Don't include pictures. Quote the lines below from the first through the line that contains "Viewport: 847px width, 441px height.".
== == ==
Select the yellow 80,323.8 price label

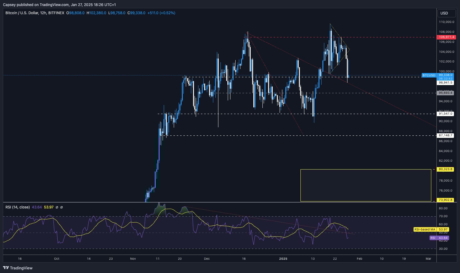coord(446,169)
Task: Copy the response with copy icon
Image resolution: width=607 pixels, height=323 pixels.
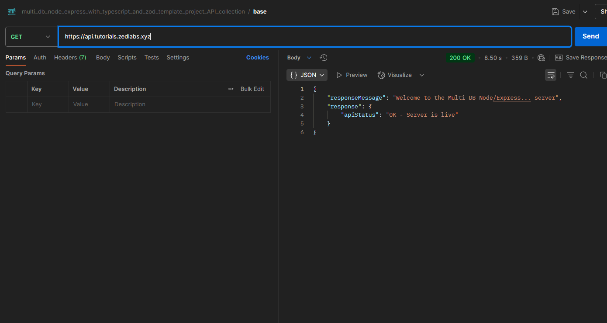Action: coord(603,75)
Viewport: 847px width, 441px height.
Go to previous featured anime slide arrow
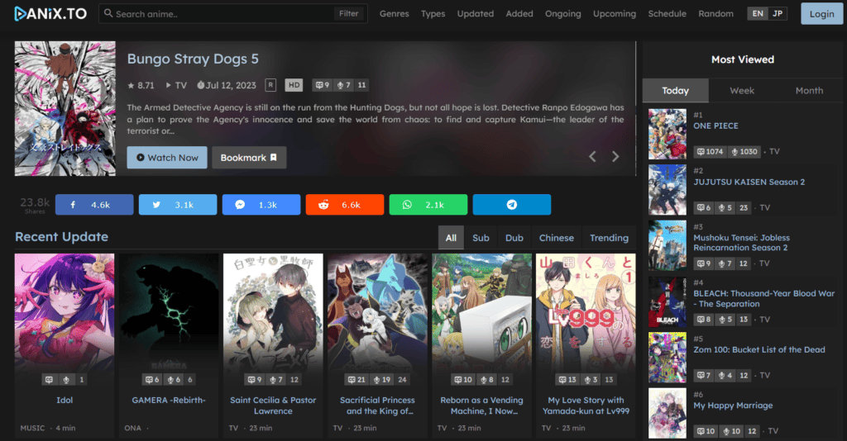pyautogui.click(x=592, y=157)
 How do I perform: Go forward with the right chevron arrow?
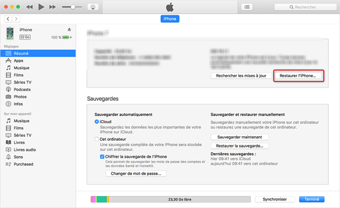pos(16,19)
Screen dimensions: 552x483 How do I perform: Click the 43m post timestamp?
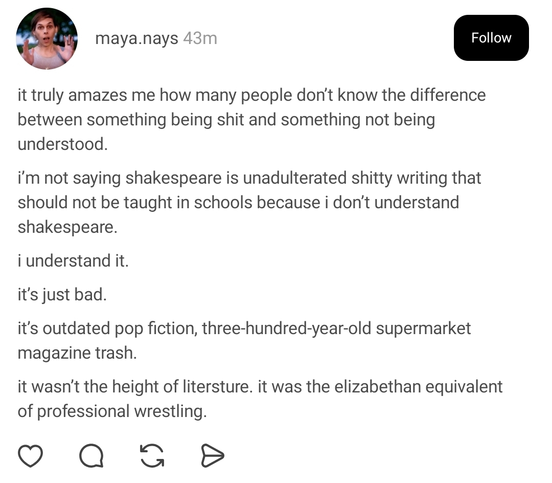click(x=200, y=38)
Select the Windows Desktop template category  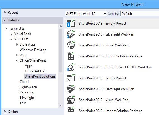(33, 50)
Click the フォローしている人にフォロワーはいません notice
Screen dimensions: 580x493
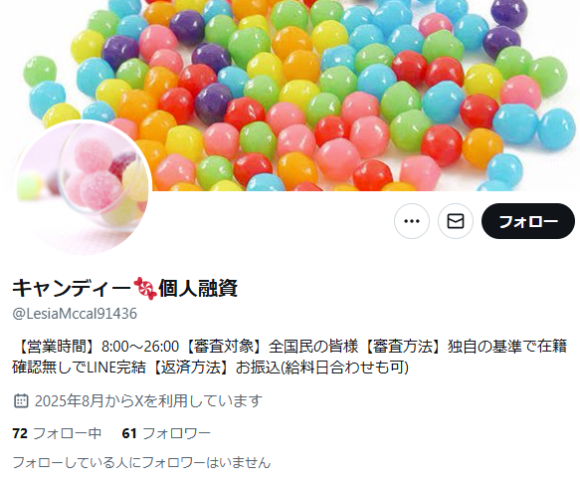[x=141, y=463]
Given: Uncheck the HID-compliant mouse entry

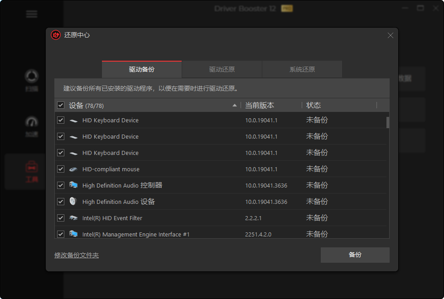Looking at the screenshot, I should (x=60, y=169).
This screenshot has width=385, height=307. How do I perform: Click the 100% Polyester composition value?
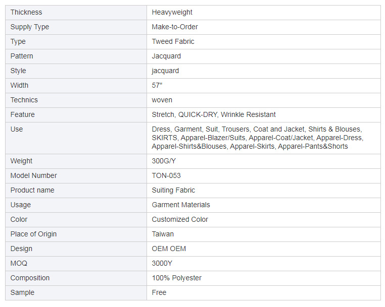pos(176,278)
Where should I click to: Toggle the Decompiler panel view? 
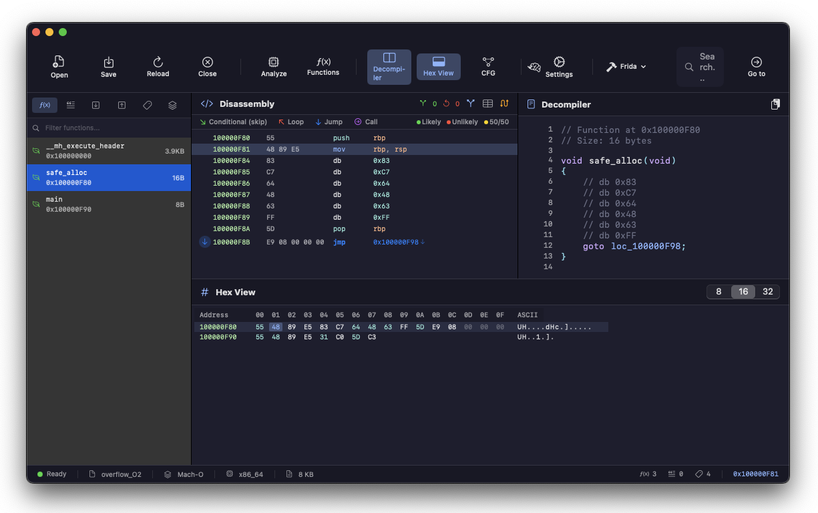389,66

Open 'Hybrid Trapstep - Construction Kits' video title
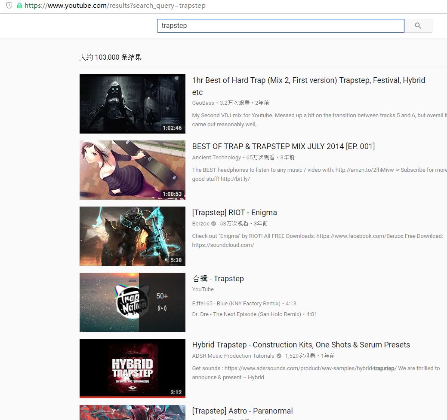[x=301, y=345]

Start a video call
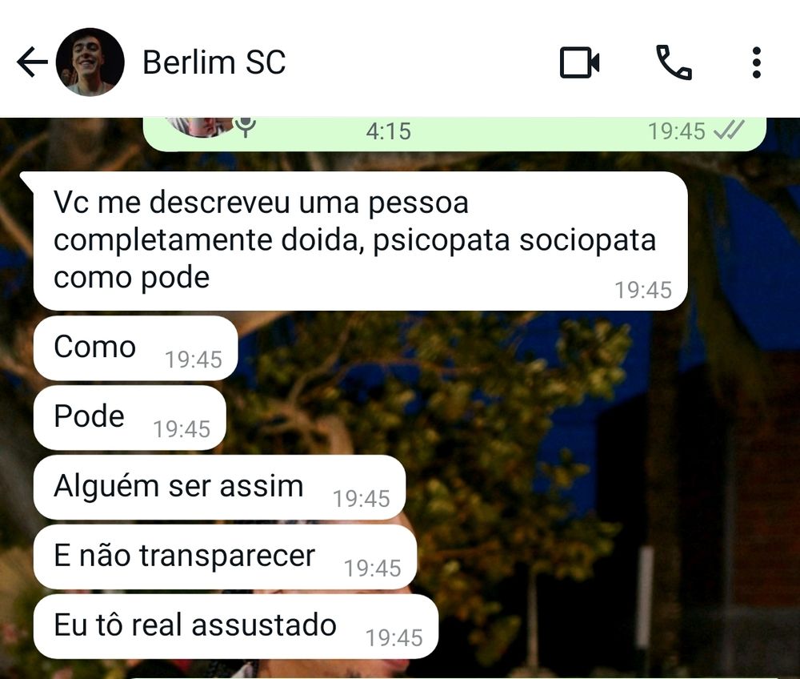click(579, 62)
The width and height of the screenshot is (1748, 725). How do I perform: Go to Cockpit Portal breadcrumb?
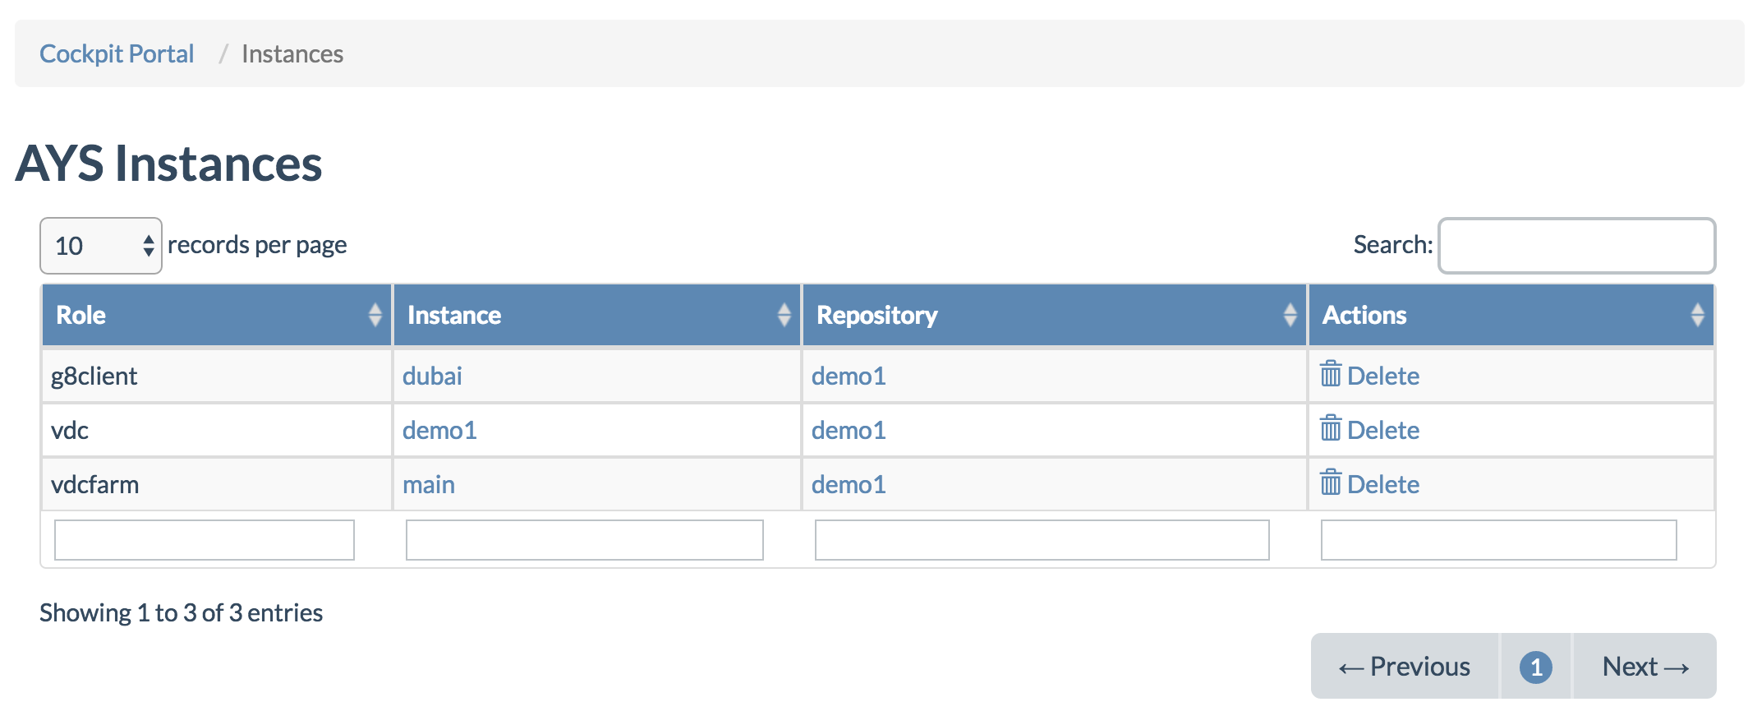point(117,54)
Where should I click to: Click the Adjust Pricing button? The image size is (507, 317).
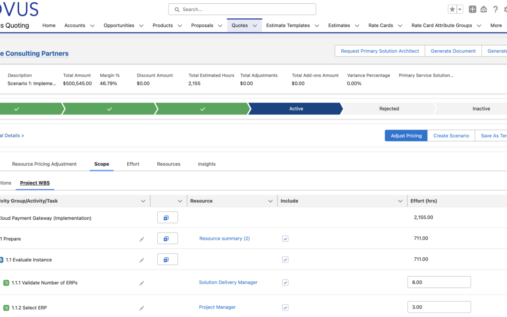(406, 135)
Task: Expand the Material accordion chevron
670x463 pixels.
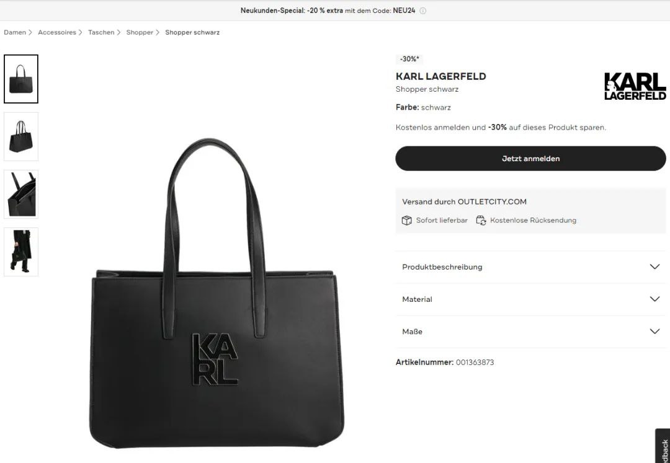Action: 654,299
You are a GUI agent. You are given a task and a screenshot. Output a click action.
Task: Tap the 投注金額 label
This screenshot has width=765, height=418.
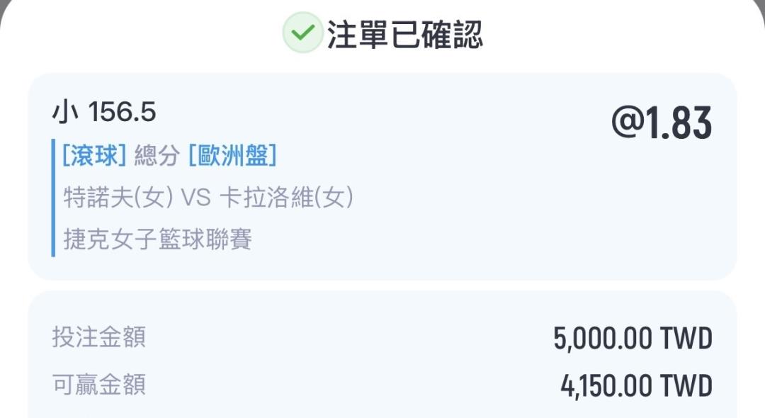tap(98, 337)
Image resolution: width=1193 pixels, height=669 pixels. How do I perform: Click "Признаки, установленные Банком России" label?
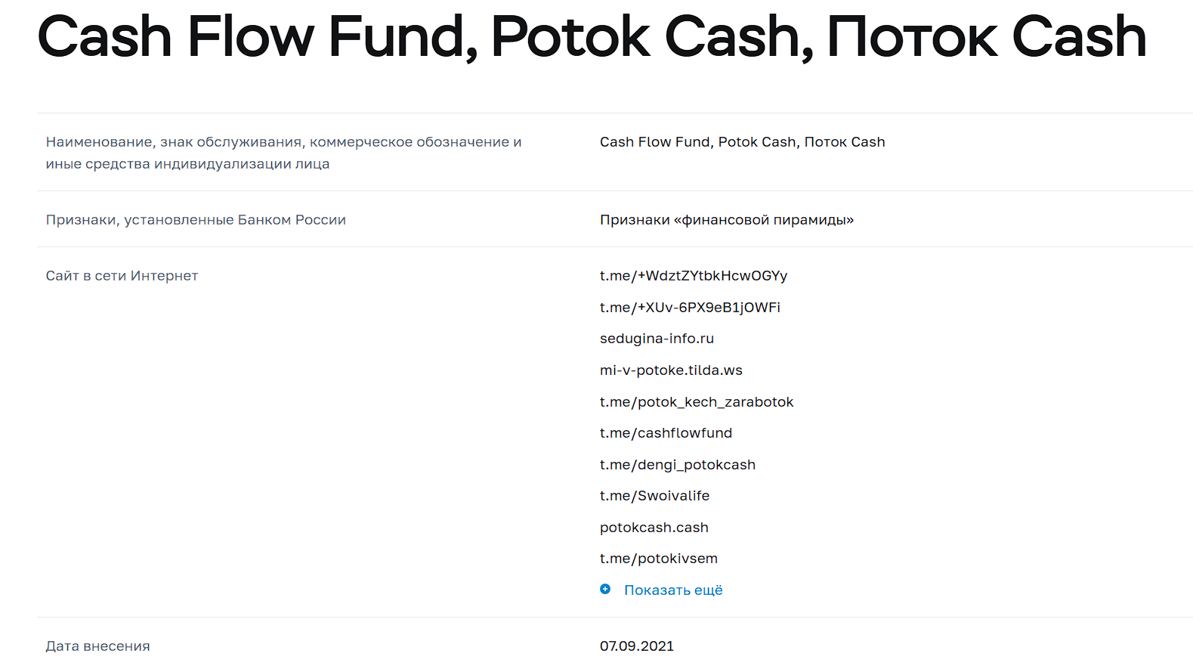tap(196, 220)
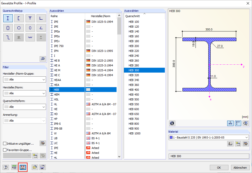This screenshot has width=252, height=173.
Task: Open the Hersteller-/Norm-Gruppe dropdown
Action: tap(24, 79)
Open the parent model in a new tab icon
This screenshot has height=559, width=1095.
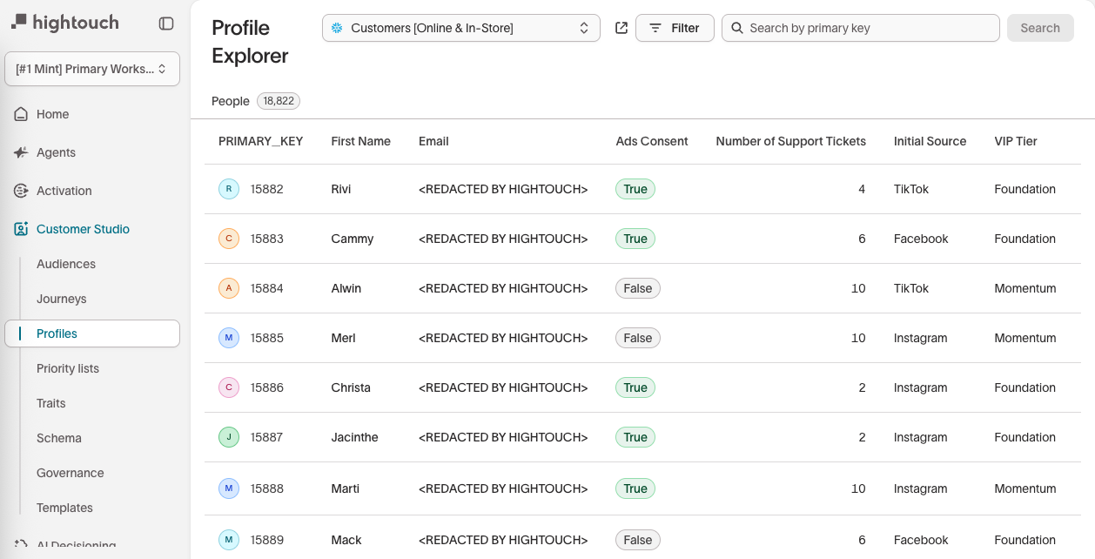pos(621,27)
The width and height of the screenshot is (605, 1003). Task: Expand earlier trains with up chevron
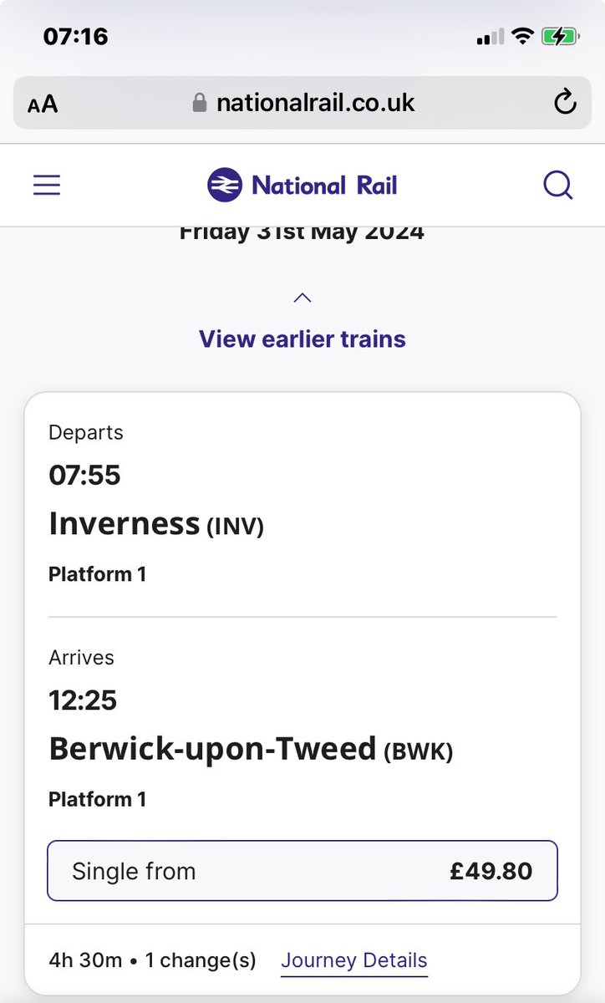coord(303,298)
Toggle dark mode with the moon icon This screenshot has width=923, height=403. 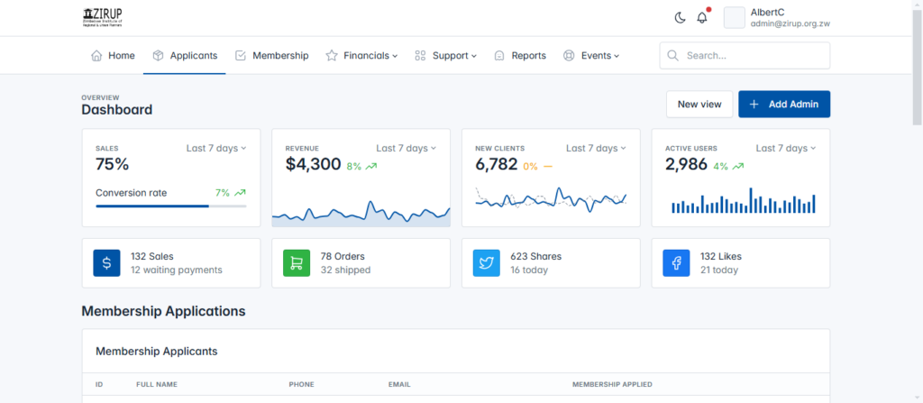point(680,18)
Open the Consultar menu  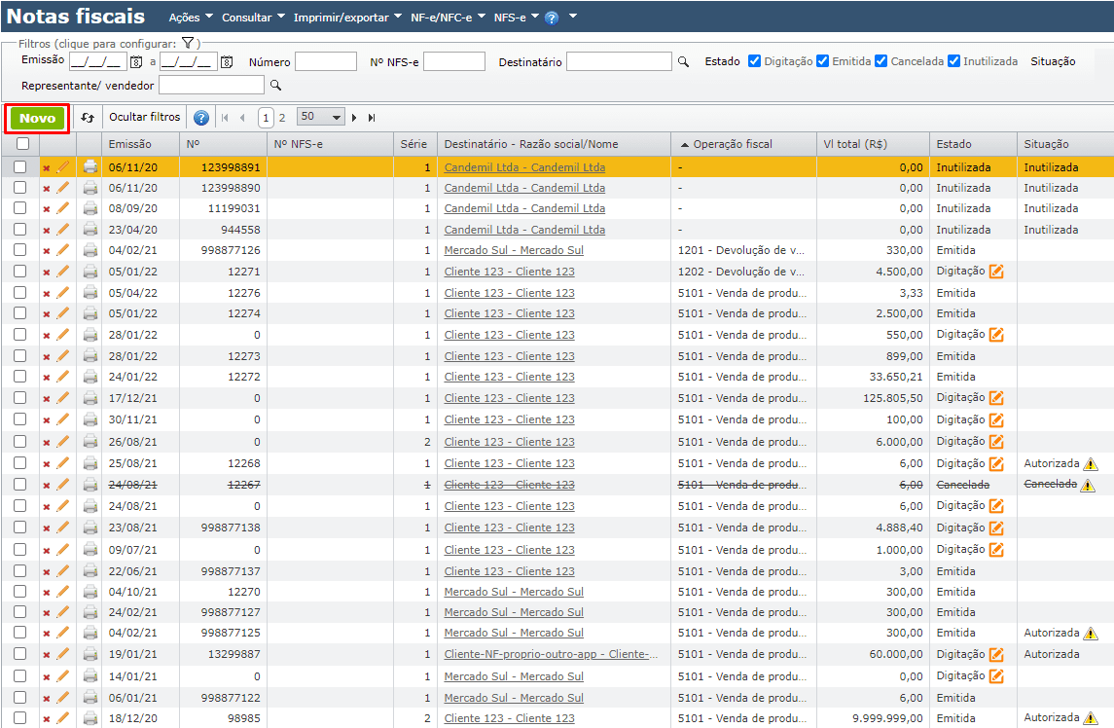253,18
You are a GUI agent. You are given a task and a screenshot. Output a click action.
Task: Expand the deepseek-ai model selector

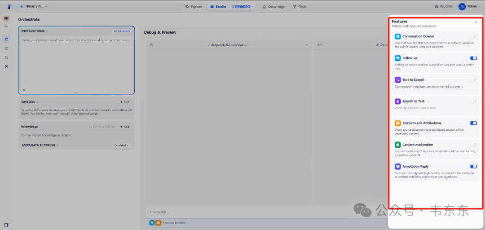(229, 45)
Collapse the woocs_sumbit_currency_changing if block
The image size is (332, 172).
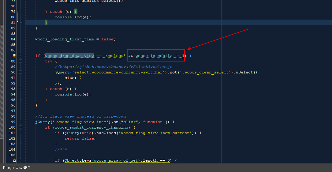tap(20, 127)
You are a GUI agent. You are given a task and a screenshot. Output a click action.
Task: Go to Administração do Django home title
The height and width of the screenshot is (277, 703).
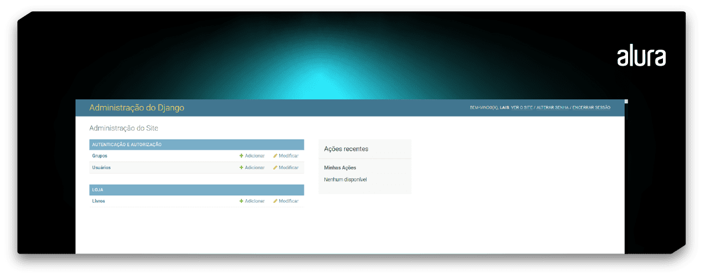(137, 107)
== == ==
> [Output below]
Select the yellow 80,323.8 price label

coord(446,169)
Task: Copy the response with copy icon
Image resolution: width=607 pixels, height=323 pixels.
Action: coord(603,75)
Viewport: 847px width, 441px height.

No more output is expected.